Complessivamente i livelli di produzione italiani risultano inferiori del 27,6% rispetto al periodo pre-recessivo (primo trimestre 2008) e, nel confronto con i principali paesi dell'area UE, l'Italia è in ultima posizione, superata anche dalla Spagna.
«Questa nuova indagine congiunturale - ha commenta Alberto Dal Poz, presidente di Federmeccanica - cade in un momento estremamente critico per l'economia italiana. Alla debolezza congiunturale si è sommata un'emergenza inaspettata, che può avere effetti devastanti» ha detto riferendosi all'epidemia di coronavirus. «Alle conseguenze produttive ed economiche immediate derivanti dal blocco di moltissime attività dirette e indirette per gestire l'emergenza, si aggiunge un grave danno reputazionale per l'Italia e le sue imprese. Alcuni paesi esteri stanno bloccando i flussi di prodotti, cancellano incontri con commerciali o chiedono improbabili certificazioni virus-free solo perché siamo italiani», ha spiegato Dal Poz.
«Per evitare conseguenze irreversibili» secondo il presidente di Federmeccanica «è indispensabile ritornare subito alla normalità.

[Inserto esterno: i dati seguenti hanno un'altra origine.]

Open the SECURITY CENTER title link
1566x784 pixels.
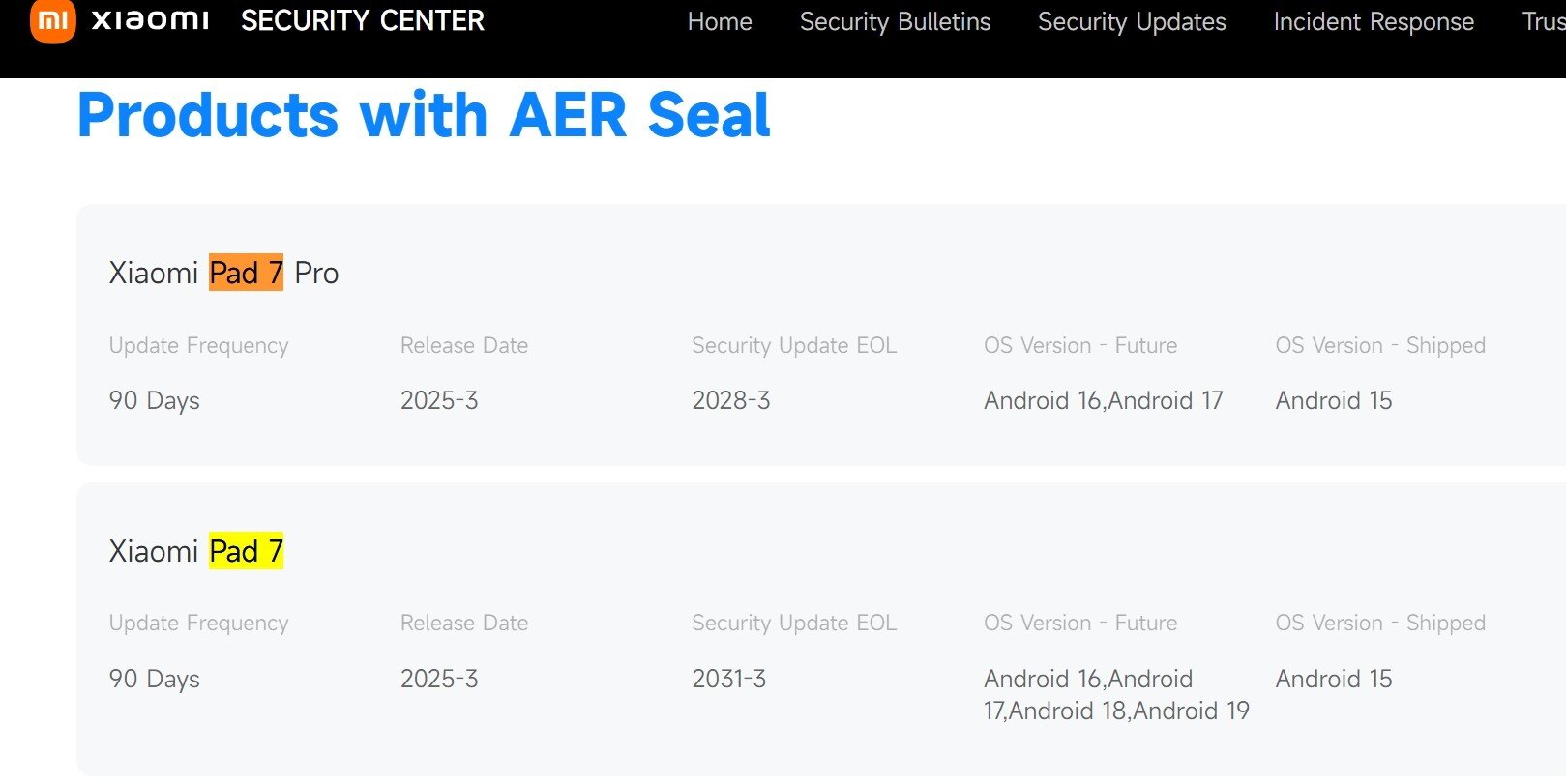(x=362, y=21)
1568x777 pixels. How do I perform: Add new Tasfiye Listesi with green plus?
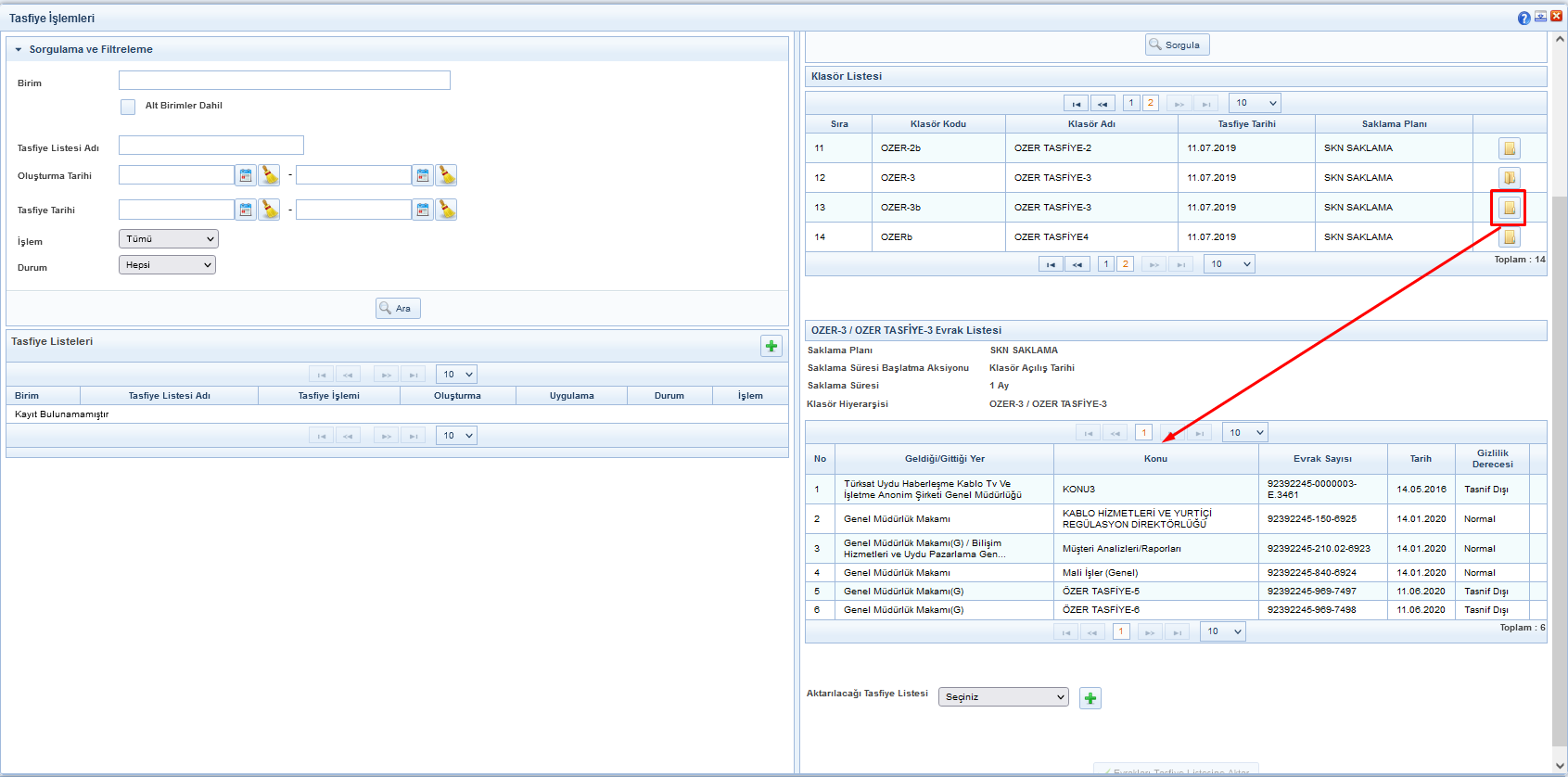(771, 346)
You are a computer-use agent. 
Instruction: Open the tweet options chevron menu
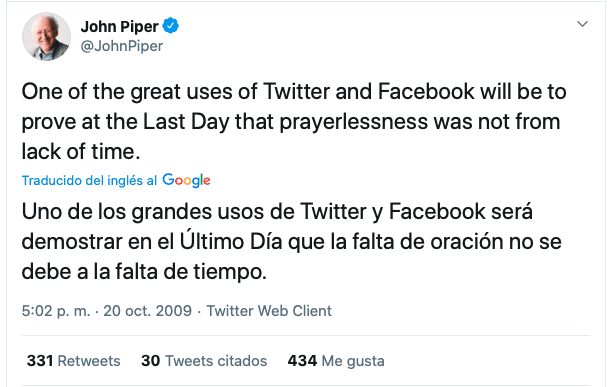click(x=582, y=24)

Al momento è difficile quantificare gli effetti negativi che comunque, inevitabilmente, ci saranno nell'intera economia e in particolare per il settore metalmeccanico».
Già prima dello scoppio dell'emergenza coronavirus, ha sottolineato Dal Poz, «le scorte di materie prime e di prodotti finiti risultavano in eccesso rispetto alle esigenze aziendali, il portafoglio ordini evidenziava un peggioramento così come le attese occupazionali a sei mesi prevedevano un ridimensionamento del numero di occupati. Oggi - ha concluso - tutti gli indicatori già preoccupanti rischiano di dover essere rivisti in termini molto peggiorativi».